Abstract

Modern sands and gravels from Barkley Sound, Vancouver Island, are mainly composed of igneous lithic fragments, present in sediments coarser than medium sand, and of andesine plagioclase, present in finer size fractions. Heavy mineral assemblages are dominated by hornblende, epidote, opaque minerals, and chlorite. This sediment mineralogy is mainly controlled by the composition of the source area, and to a lesser extent, by hydraulic processes of the depositional environment; effects of weathering at source and river transport are minimal. Sources include Mesozoic, eugeosynclinal basalts and andesites, late Mesozoic, post-geosynclinal granodiorite and diorite plutons, and Cretaceous to (?) late Pleistocene sediments which themselves were ultimately derived from the aforementioned igneous sources.Relict sands and gravels on the continental shelf adjacent to Barkley Sound, are similar in composition to the modern sediments and have been derived from similar igneous and sedimentary source rocks.
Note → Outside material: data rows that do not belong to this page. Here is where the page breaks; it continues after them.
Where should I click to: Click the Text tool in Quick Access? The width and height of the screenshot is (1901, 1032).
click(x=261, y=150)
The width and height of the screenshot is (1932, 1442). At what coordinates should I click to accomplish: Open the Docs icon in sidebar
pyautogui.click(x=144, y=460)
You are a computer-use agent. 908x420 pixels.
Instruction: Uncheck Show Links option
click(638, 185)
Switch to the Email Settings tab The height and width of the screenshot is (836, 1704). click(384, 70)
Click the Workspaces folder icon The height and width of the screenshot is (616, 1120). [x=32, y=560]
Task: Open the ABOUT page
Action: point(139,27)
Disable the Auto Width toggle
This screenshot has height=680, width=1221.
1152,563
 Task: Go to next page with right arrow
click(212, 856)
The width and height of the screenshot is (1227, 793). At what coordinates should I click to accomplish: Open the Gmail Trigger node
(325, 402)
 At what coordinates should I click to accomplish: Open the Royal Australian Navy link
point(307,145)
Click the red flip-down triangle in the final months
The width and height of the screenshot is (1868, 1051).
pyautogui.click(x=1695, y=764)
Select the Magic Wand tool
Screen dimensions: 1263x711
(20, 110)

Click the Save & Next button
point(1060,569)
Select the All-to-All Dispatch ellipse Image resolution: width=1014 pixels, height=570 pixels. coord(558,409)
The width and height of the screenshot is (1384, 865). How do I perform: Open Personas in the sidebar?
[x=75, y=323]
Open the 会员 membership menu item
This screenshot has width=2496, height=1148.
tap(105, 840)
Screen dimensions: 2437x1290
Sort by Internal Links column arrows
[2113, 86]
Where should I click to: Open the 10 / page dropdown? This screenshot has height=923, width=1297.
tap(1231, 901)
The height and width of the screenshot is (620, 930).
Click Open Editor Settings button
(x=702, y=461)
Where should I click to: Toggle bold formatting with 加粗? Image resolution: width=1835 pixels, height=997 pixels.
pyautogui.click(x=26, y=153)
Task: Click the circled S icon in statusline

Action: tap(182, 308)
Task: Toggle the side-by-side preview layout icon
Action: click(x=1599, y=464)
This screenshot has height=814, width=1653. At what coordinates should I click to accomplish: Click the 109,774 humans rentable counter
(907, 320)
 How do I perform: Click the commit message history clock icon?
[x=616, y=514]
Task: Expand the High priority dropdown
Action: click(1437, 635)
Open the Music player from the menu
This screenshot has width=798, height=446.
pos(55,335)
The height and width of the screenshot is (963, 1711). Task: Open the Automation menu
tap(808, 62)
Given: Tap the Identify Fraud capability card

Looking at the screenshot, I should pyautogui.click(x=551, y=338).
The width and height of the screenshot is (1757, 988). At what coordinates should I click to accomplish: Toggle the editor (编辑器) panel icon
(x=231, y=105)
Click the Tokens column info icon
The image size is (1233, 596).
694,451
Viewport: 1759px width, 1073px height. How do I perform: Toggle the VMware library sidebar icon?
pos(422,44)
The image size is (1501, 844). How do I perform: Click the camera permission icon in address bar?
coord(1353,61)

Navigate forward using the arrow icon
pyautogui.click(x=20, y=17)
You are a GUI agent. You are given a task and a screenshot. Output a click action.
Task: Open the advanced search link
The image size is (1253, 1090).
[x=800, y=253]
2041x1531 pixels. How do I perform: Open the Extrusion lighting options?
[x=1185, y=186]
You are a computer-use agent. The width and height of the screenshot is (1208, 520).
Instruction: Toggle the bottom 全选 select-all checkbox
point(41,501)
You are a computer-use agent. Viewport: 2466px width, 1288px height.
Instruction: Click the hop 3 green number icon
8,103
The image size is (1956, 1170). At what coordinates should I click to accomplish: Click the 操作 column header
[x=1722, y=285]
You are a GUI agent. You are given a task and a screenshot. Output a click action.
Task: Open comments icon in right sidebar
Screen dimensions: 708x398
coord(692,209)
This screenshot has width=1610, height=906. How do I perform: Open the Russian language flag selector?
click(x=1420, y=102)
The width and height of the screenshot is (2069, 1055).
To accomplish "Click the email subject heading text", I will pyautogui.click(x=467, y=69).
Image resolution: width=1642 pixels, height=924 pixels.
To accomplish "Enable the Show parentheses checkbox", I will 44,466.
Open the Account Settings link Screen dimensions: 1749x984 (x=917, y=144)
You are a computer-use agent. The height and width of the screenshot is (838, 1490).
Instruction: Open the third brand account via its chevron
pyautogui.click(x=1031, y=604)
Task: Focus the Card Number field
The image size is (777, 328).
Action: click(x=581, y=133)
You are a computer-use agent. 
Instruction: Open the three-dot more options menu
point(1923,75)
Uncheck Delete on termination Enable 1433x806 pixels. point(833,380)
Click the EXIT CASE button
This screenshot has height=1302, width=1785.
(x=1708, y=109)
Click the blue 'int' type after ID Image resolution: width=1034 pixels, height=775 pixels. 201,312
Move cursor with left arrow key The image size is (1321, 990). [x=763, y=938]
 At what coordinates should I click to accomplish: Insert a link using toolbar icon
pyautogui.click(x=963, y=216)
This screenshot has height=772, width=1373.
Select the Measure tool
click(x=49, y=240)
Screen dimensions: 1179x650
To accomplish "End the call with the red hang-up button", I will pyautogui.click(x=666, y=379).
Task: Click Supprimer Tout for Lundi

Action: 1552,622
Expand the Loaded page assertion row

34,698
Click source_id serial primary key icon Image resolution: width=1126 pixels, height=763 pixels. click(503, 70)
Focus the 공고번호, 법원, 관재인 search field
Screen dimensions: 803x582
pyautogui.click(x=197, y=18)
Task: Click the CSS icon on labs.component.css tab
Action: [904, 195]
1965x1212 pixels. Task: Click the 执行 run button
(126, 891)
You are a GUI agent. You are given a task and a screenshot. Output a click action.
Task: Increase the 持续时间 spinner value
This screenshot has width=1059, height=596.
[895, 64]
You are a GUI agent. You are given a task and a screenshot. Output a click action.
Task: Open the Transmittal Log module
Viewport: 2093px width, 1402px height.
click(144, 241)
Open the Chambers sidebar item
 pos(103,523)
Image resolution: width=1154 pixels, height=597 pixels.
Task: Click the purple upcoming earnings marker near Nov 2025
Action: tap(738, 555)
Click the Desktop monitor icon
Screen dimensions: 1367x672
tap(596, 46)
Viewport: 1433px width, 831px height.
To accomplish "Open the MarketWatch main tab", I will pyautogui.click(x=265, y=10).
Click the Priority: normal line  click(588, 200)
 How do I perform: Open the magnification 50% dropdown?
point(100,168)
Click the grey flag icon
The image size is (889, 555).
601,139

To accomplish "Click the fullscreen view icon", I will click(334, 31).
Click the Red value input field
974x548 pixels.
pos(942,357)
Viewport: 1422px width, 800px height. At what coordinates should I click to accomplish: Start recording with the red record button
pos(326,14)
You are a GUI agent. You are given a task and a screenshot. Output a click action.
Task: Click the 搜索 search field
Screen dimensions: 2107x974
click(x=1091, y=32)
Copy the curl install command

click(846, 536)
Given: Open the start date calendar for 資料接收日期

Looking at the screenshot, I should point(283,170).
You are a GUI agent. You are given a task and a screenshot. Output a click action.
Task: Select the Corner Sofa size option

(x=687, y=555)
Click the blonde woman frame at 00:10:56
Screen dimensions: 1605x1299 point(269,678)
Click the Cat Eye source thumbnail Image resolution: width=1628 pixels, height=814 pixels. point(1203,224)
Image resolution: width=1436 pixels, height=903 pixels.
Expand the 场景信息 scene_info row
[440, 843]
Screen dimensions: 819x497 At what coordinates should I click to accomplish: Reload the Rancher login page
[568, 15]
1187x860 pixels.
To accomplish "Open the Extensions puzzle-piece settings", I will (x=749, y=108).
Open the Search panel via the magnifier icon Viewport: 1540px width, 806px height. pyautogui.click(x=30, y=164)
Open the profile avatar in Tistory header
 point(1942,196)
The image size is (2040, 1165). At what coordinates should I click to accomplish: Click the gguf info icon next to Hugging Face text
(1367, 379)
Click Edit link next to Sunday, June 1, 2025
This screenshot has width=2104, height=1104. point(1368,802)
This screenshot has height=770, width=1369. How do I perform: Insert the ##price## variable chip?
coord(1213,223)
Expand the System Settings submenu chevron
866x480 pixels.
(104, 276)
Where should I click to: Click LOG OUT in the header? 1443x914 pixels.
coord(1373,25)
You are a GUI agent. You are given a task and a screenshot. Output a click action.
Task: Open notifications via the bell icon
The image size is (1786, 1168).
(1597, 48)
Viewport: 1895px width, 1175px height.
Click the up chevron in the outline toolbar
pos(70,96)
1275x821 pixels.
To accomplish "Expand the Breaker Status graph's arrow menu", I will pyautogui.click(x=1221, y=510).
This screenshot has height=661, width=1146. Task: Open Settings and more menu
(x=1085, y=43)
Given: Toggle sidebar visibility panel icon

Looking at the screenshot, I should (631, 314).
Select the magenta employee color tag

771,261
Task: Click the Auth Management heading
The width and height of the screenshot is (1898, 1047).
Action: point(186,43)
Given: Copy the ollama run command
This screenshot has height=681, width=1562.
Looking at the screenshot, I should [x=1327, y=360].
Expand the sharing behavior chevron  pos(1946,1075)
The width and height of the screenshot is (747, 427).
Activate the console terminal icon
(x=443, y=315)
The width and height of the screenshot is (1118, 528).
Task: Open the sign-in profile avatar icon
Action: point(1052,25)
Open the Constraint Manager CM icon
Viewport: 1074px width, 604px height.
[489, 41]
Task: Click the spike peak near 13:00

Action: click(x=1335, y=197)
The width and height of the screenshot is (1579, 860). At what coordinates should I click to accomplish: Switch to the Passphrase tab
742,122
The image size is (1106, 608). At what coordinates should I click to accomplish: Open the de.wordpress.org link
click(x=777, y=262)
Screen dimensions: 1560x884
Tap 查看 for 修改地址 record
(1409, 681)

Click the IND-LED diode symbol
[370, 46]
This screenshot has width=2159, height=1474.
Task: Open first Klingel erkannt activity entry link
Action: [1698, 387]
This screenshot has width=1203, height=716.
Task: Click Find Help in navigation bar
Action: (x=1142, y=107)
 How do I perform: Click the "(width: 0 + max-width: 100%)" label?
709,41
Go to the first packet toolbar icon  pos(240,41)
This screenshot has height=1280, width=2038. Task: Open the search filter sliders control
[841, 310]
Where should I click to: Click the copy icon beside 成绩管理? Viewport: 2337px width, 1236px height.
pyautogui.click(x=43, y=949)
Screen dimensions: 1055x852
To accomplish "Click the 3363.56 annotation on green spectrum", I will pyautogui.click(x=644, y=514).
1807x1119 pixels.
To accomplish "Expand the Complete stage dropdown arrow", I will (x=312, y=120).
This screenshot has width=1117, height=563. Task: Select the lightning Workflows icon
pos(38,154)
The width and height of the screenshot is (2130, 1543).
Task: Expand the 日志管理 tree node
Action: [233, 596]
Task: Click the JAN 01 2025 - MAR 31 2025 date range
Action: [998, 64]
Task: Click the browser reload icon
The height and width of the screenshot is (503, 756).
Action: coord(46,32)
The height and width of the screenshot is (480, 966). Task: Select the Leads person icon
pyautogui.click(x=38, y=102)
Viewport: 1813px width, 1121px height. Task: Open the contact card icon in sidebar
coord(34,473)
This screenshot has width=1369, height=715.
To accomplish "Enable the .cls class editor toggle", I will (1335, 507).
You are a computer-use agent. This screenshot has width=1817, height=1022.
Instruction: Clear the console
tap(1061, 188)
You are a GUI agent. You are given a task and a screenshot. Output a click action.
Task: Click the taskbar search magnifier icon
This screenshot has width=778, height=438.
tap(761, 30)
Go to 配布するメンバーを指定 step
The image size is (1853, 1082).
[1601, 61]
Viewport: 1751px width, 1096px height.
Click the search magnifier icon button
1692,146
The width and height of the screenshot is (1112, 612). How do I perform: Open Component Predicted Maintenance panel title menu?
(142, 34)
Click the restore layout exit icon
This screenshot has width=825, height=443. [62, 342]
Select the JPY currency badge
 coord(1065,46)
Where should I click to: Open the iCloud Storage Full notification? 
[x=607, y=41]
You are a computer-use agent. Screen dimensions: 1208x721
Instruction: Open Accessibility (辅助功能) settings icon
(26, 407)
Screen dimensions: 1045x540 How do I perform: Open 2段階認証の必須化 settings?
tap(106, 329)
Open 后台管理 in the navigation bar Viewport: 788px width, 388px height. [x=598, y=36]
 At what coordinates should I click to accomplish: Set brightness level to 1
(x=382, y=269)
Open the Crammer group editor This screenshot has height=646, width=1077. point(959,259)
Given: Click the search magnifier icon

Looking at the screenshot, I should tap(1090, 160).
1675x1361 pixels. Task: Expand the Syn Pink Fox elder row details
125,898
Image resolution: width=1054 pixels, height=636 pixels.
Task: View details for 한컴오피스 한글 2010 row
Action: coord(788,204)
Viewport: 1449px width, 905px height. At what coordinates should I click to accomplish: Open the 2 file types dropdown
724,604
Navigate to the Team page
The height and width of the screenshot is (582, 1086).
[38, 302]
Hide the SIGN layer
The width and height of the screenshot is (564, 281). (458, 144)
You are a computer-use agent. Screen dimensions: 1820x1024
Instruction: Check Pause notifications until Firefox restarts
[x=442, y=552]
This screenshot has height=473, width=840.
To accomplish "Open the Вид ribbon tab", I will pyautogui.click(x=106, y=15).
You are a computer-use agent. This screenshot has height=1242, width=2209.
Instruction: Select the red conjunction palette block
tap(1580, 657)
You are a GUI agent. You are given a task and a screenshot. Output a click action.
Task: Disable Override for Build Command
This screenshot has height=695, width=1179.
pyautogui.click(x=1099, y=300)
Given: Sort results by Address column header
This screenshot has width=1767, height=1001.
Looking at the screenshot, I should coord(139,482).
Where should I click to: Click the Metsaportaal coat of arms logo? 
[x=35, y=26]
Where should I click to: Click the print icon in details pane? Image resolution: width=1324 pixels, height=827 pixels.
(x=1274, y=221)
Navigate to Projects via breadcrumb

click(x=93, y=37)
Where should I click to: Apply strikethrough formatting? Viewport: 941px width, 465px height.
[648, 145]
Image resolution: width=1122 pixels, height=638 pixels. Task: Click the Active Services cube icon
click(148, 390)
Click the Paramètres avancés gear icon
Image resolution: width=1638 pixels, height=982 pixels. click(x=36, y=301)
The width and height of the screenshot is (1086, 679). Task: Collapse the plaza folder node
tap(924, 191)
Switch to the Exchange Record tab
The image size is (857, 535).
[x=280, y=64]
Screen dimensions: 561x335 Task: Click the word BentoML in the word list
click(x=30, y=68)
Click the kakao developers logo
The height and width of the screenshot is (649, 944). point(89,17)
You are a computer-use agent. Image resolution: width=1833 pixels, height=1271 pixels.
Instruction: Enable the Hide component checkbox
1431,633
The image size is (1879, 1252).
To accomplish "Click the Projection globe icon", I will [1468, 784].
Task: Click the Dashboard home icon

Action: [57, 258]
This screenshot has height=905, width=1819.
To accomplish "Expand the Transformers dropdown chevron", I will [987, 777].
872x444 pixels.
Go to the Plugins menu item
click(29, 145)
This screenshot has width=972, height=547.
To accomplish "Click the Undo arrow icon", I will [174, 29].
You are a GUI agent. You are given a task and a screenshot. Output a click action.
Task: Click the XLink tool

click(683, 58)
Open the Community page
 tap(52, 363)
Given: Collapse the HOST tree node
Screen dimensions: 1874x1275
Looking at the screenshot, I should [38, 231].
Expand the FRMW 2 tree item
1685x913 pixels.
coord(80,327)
However, relative to modern sands, relict sands have a greater variety of minor constituents, particularly heavy minerals, which in addition to hornblende, epidote, and opaque minerals, include garnet, orthopyroxene, and clinopyroxene. It is suggested the more varied mineralogy is due to: (1) a more extensive source area; and (2) introduction of additional sediment from outside the study area by modern bottom currents.